**PROBLEM TO WORK ON:** Copy out the rows below word for word, from the line containing "You are a computer-use" through the end, leaving out the pictures.

**Rows on finding words and elements:**
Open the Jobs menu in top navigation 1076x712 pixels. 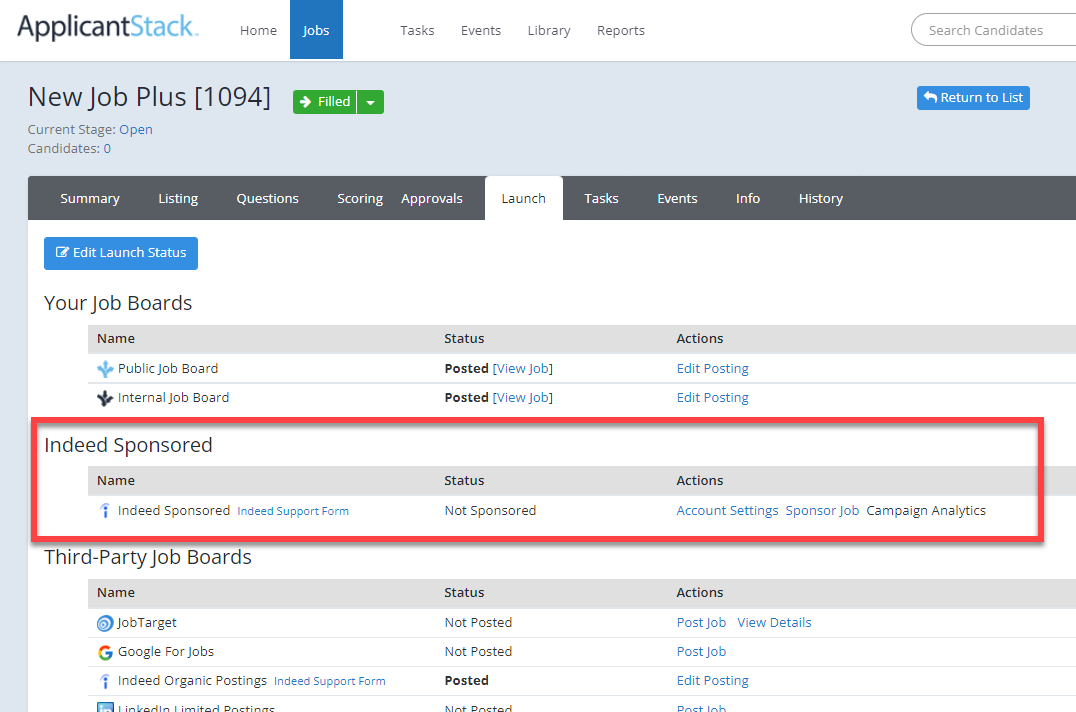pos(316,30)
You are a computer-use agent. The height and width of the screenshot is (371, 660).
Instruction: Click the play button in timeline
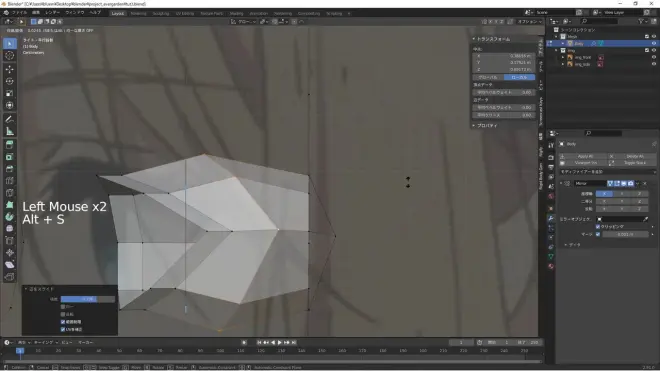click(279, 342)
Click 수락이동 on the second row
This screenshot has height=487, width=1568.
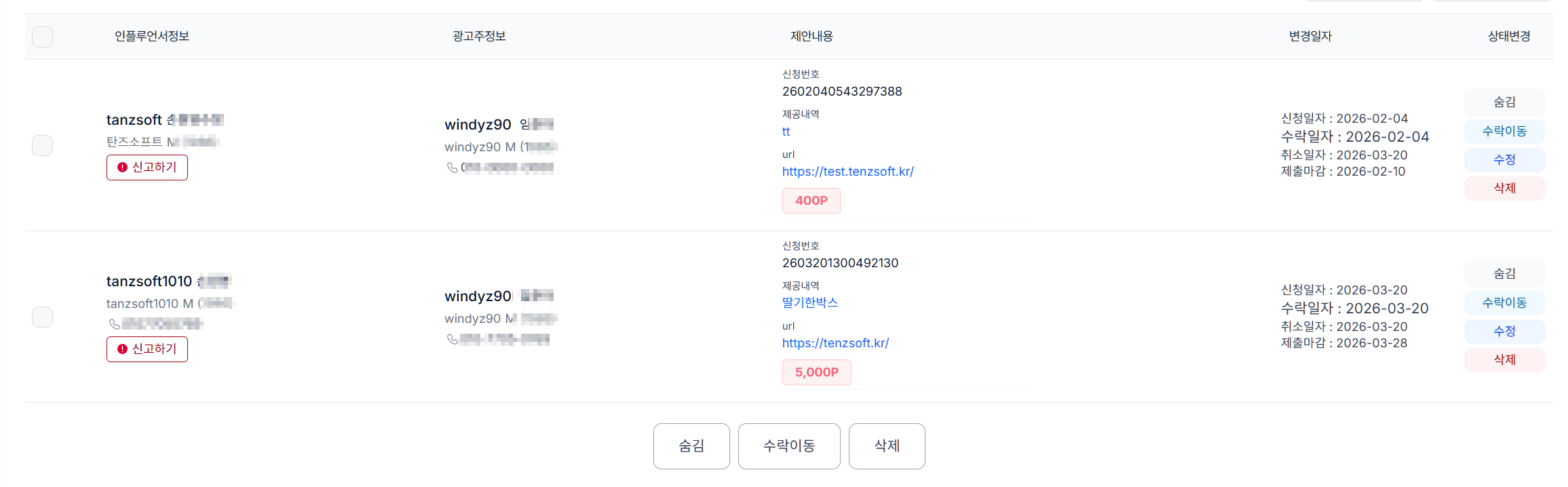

**EXERCISE SOLUTION:**
You are a computer-use agent. The height and width of the screenshot is (371, 660).
Instruction: Click the play button in timeline
click(279, 342)
Click 수락이동 on the second row
This screenshot has height=487, width=1568.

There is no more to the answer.